Un ejemplo muy sencillo que explican desde The Conversation es el siguiente: si todas las mañanas compartes un coche con otra persona, el lector puede registrar la matrícula mientras los sensores detectan las señales de vuestro teléfono y reloj inteligente. Después de varios desplazamientos, ese sistema puede reconocer que esas señales suelen aparecer juntas y relacionarlas con ese vehículo, además de con una determinada hora y ubicación.
En el caso de que semanas mas tarde las mismas señales aparezcan juntas en otro coche relacionado con una investigación, podría convertirse en una nueva pista, aunque los investigadores no conozcan su matrícula.

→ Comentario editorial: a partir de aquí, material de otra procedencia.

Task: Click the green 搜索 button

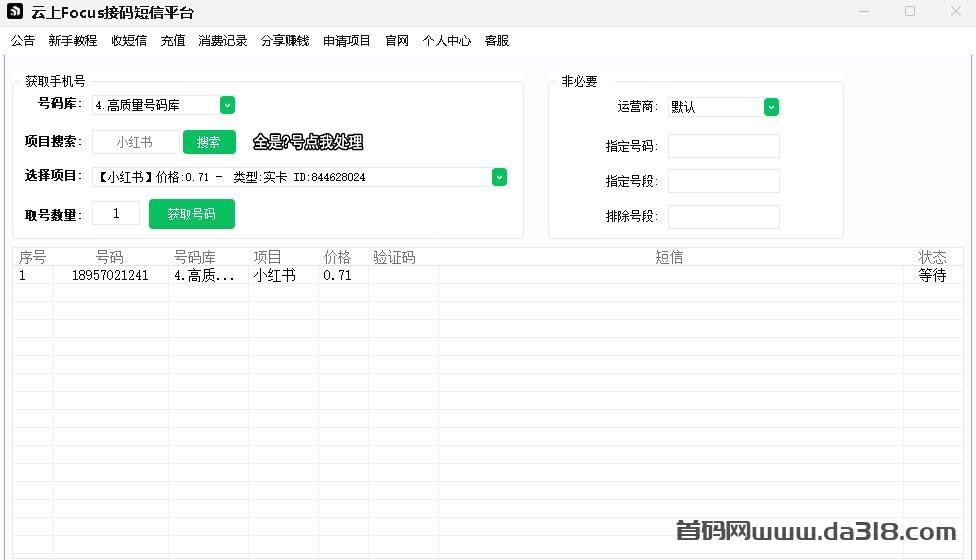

La compañía asegura que no puede identificar directamente a las personas ni acceder al contenido de sus dispositivos, sino que simplemente recoge las señales que estos emiten y crea patrones a partir de ellas.
Puede ser vital en investigaciones policiales
La policía puede utilizarla en investigaciones en las que necesiten descubrir patrones y relaciones entre personas. Es decir, sirve para seguir un vehículo aunque no se conozca su matrícula, relacionar vehículos entre sí, encontrar conexiones entre personas o vehículos, buscar pistas o reconstruir movimientos que sean necesarios para una investigación policial.
El sistema ya se está comercializando y está instalado en algunos lugares como Oxon Hill en Maryland. Además, una versión anterior aparece en contratos oficiales del estado de Nueva York, aunque todavía no son herramientas policiales extendidas, por lo que no hay una fecha prevista para una implantación a nivel general.